Reinier De Graaf (1641–1673) and the Graafian follicle
The name of this seventeenth century Dutch physician remains eponymously linked to the (ripe) ovarian follicle. De Graaf earned his spurs as anatomist and experimental physiologist. However, it was his pioneering work on reproduction that secured him lasting fame within the pantheon of medical history.
Sometime in the spring of 1665, De Graaf left Leiden for a ‘peregrinatio academia’, a study journey, through France where an interested audience came to listen to his lectures and participated in his demonstrations of the pancreatic fistula. On 23 July 1665, he earned his medical degree of ‘medicinae doctor’ in Angers, after which he returned to his home country and established himself in Delft at the end of 1666. He became one the most sought-after physicians in that city and further completed his studies on the structure and the functions of male and female sex organs [6, 7]. De Graaf selected Delft because of its favourable scientific climate, physicians and surgeons were interested in medical investigative work, and he had access there to an anatomy theatre and a well-stocked library. But whilst Leiden was indeed a scientific centre, De Graaf was well aware that an academic career in that city was impossible for him because of his Roman Catholic beliefs. Nonetheless, his years in Delft were happy ones. He found peace and tranquility and married on 13 June 1672. Unfortunately, his married bliss was ended abruptly by his death on 17 August 1673. His son, who was born after his passing, was christened with his name and also became a physician.
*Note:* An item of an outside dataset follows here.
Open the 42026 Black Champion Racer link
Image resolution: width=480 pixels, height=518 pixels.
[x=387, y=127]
Important in De Graaf’s eponym are his theories and findings with respect to the function of the female reproductive organs [1, 2, 3, 8]. Where his predecessors held to the view that the woman, like the man, produced sperm, albeit without any consensus about the function of this hypothetical semen, De Graaf put to rest the age-old theorising and philosophising about the process of generation. Within the ‘testes muliebres’ (female ‘balls’), little ‘oval bodies’ or capsules, now referred to as follicles, can be found. Following his teacher Johannes Van Horne (1621–1670) in this, De Graaf called these little capsules “eggs” and “female balls” (the latter term “balls” not yet having the vulgar connotation associated with it today. The term ‘ball’ was used quite naturally by the poet Vondel to denote the globe of the earth) and also “egg nest” or ovary.
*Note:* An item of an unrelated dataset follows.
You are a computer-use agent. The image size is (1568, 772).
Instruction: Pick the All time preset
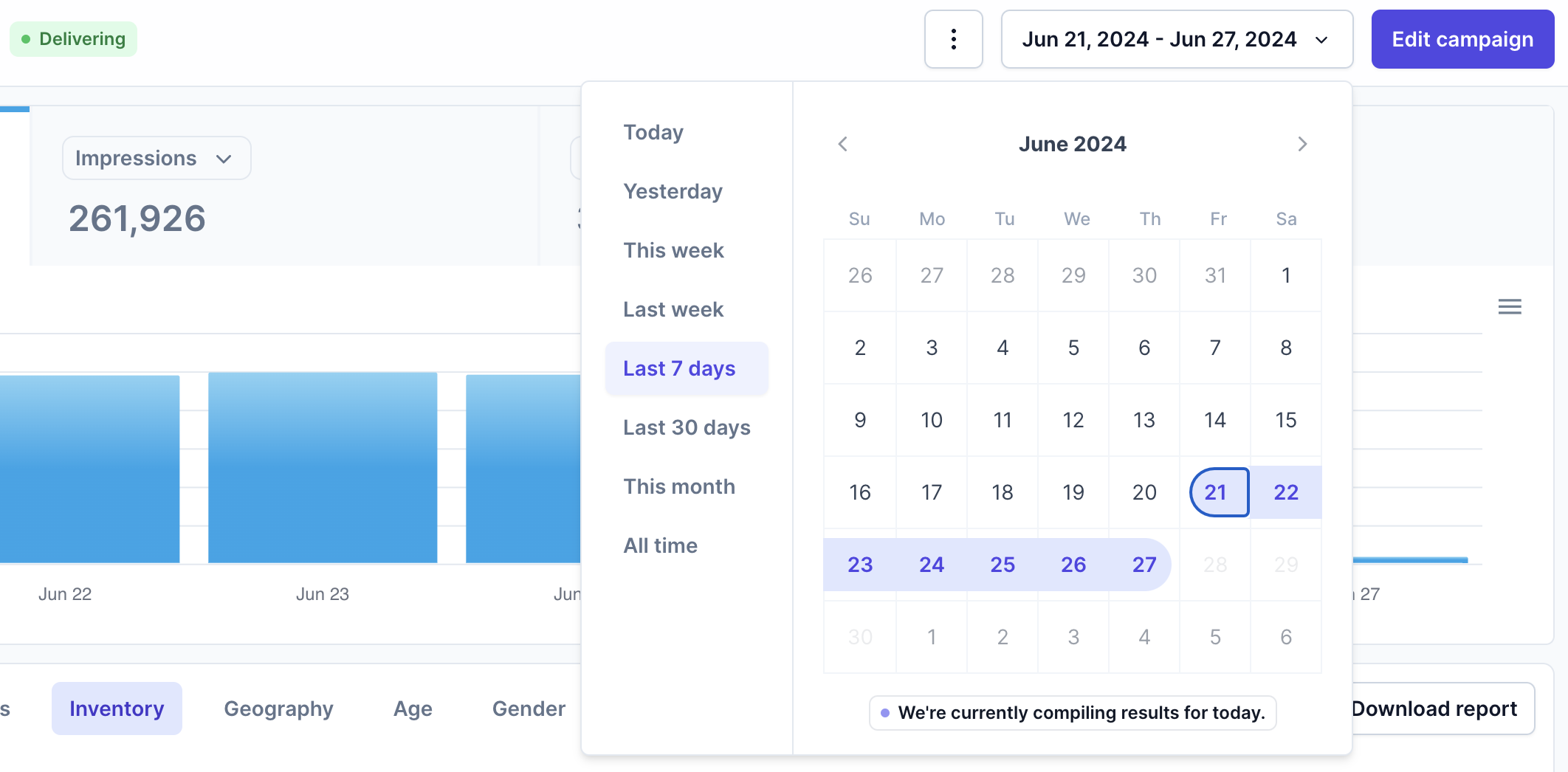pyautogui.click(x=660, y=545)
De Graaf surmised correctly when he suggested that the entire beginning of the budding new life lay encompassed within the fertilised egg. But De Graaf’s belief in ‘ovism’ was contradicted by Van Leeuwenhoek, who in turn proposed that the embryo is pre-formed in the spermatozoon. However, this difference of opinion between the believers in ovism and the animalculists was of only short duration.
In this brief overview, I have tried to show that De Graaf was the first researcher to have solved the mystery of reproduction. He was the giant that figured as the support pillar to which other scientists had recourse in their studies to advance the knowledge about reproduction and to fill in the details of the reproductive process.